Genre Part 2 – Pandering to the fans

Part one of this defined genre as follows.

A set of conventions that shapes the telling of a story and, in so doing, produces a film that meets an audience’s expectations in a satisfying way.

But does that mean you should pander to the fans?

Star Trek and Star Wars have both been in trouble recently.

Simon Pegg, when writing the last film, Star Trek Beyond, reportedly quit a few times because executives kept asking him to remove all the Star Trek stuff.  Fans have been up in arms about Star Trek: Discovery, because of all the changes to Klingons and so on.  (My opinion of Discovery is that it’s good, but it isn’t Star Trek and STOP PRESS – Klingons have their hair back in the second series.)

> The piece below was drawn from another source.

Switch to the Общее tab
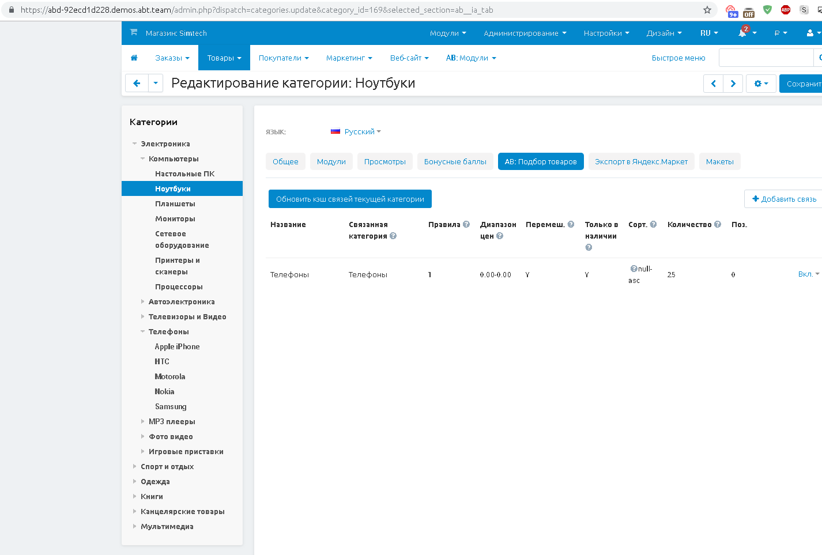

During and after the filming of Star Wars VIII: The Last Jedi, Mark Hamill kept saying to Rian Johnson “But what about the fans?” as the director went about killing the past, making a clean break (even from The Force Awakens) and doing his own thing.

This has been going on for quite a while.  To jump back in time from 2,000AD to 1995, there was Judge Dredd, the first film.  Sylvester Stallone was reported to be happy to keep his helmet on, but the director said something like “…the fans need to grow up”.

All of these were criticised for this.

Star Trek and Star Wars (and Judge Dredd and Uncle Tom Cobbley…) are sub-genres in their own right.  Gene Roddenberry wanted a show a future were diverse people got on with each other, the sort of world we’d want to live in.  Star Wars “…surrounds us and penetrates us; it binds the galaxy together” and isn’t about midi-chlorian twaddle.  (George Lucas was not true to the expectations he himself had set up.)

So, does this mean pandering to the fans?

No.

You do need to move things forward otherwise they stagnate.

But it’s still not that.

Fans are up in arms because of the deeper misunderstanding.  Their reaction is a symptom and not the cause.  It’s the expectations again.  They should not be taken out, killed, broken, or grown out of.  They are the very elements that create the sub-genre.

To put it another way, whatever you are writing, whether it’s in an existing sub-genre or something entirely new, you must be true to the material.